The release of the report follows County Executive MaryEllen Odell’s state of the county speech in March wherein she cited farming as a growth opportunity to be explored in her declared “year of business development.”
Glynwood, the Cold Spring-based nonprofit farm organization that serves as an incubator and training group for farming in the Hudson Valley region, advised and assisted PAFPB throughout a two-year process of meeting with and surveying the Putnam farm community.
“Through the efforts of this initiative we have identified active farms in Putnam County so that we can work on strengthening the economic viability of our farms by enhancing the awareness of all our local agricultural products and services for all our residents,” said Lauri Taylor, district manager for Putnam Soil and Water Conservation. Taylor provided technical assistance for the study and will direct initiatives arising from the report.

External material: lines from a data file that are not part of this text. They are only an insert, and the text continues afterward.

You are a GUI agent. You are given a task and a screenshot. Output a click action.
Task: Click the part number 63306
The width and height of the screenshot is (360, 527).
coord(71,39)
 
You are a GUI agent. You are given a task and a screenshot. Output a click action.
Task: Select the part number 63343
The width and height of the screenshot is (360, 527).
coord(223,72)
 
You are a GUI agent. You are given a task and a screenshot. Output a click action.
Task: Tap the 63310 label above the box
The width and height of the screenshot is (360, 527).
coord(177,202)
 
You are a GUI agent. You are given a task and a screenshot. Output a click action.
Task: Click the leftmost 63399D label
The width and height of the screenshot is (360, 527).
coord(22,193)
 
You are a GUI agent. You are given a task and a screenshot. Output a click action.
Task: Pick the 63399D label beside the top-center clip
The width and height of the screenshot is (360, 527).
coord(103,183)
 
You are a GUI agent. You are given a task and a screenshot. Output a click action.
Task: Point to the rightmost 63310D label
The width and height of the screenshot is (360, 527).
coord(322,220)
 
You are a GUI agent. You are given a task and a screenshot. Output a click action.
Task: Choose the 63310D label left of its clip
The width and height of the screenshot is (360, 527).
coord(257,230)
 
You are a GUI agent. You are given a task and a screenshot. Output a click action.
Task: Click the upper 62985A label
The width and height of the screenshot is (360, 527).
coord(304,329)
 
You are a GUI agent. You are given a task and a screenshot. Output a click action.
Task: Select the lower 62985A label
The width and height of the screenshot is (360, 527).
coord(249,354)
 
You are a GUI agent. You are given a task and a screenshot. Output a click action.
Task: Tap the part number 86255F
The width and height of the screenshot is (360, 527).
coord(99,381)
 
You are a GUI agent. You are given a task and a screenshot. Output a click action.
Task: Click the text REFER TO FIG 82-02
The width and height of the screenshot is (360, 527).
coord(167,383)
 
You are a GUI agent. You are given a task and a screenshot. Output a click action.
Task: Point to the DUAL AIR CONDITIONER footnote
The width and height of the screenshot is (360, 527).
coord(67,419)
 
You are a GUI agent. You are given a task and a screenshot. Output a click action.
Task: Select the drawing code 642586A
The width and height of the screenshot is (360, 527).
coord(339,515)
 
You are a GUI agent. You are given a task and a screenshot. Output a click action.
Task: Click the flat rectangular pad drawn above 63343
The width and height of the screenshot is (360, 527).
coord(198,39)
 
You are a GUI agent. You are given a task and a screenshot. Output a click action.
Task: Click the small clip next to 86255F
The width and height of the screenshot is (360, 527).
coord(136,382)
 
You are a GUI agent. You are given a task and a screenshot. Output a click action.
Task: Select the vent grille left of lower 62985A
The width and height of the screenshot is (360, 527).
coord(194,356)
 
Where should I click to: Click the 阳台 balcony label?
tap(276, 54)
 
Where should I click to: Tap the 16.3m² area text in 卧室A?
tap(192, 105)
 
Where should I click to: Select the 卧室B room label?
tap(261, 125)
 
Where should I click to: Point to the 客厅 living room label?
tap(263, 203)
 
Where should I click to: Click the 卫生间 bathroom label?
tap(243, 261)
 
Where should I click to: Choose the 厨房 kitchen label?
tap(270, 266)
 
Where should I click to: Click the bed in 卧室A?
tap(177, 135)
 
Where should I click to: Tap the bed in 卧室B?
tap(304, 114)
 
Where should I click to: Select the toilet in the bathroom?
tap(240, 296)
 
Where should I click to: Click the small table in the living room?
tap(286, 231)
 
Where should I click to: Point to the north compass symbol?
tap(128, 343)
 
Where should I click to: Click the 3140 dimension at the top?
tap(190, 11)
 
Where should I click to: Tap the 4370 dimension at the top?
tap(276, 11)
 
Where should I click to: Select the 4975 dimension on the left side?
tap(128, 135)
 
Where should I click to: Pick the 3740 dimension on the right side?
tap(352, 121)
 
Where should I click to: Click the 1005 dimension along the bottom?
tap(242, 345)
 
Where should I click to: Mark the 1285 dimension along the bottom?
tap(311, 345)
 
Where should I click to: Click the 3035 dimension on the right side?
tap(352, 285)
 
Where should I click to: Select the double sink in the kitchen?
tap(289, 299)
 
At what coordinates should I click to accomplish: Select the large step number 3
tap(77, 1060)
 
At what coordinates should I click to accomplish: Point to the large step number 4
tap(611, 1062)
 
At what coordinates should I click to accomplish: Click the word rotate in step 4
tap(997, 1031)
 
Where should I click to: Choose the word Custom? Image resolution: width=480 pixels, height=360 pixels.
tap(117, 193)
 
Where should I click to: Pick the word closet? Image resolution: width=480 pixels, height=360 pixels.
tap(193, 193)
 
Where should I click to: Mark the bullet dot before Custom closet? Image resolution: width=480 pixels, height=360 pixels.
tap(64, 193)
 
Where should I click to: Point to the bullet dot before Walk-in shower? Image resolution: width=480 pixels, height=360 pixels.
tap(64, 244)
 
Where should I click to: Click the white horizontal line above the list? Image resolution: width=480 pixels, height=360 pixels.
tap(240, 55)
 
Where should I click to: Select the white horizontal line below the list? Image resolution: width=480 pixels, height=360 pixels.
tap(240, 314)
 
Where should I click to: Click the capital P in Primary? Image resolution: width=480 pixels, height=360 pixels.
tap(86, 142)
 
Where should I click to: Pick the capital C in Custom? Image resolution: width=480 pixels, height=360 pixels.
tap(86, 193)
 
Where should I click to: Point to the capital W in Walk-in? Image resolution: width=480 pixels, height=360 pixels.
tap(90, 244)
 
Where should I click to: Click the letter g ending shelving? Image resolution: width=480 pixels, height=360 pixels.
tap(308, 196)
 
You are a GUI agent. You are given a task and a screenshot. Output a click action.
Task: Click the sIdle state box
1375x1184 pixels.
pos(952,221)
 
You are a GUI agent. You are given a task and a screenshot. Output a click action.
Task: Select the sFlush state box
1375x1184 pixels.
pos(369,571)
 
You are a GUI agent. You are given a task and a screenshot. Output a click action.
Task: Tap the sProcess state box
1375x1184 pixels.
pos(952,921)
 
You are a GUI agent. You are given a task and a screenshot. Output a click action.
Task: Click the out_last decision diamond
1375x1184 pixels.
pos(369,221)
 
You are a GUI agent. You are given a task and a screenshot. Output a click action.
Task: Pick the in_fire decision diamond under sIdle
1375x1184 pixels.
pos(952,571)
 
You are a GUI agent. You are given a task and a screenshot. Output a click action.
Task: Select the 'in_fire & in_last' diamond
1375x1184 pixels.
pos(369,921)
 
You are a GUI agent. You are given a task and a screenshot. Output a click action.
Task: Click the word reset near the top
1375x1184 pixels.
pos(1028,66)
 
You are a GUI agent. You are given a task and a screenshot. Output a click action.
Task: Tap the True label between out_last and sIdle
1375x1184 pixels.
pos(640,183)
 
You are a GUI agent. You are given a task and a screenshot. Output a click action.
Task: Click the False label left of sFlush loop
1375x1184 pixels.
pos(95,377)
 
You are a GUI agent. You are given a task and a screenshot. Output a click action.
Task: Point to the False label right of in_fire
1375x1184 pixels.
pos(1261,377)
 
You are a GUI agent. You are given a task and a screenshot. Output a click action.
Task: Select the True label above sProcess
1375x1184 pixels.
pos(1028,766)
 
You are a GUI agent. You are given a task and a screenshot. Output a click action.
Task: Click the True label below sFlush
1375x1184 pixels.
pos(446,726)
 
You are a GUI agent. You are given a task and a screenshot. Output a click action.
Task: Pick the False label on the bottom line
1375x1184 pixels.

The study, the first of its kind in the county, surveyed in depth 38 farms and makes several observations on the state of Putnam farming including:
Almost one-third of the farmers who responded indicated they have been in Putnam County for 10 years or less. Most are farmers growing food products and looking to build their business and take advantage of the increased demand for local products;
- 58 percent of respondents own 20 acres of working farmland or less; several equine farmers report that they are diversifying their farm operations to include other types of livestock, vegetable and fruit production;
- 50 percent of respondents indicated they provide agri-tourism activities on their farms;
- Importantly, 83 percent of respondents were over the age of 50 years, with 63 percent of these farmers over the age of 60 — suggesting that farmland succession is a pressing issue for this group of farmers. Over 40 percent of farmers also indicated that they are most iterested in receiving assistance related to farmland preservation and succession planning.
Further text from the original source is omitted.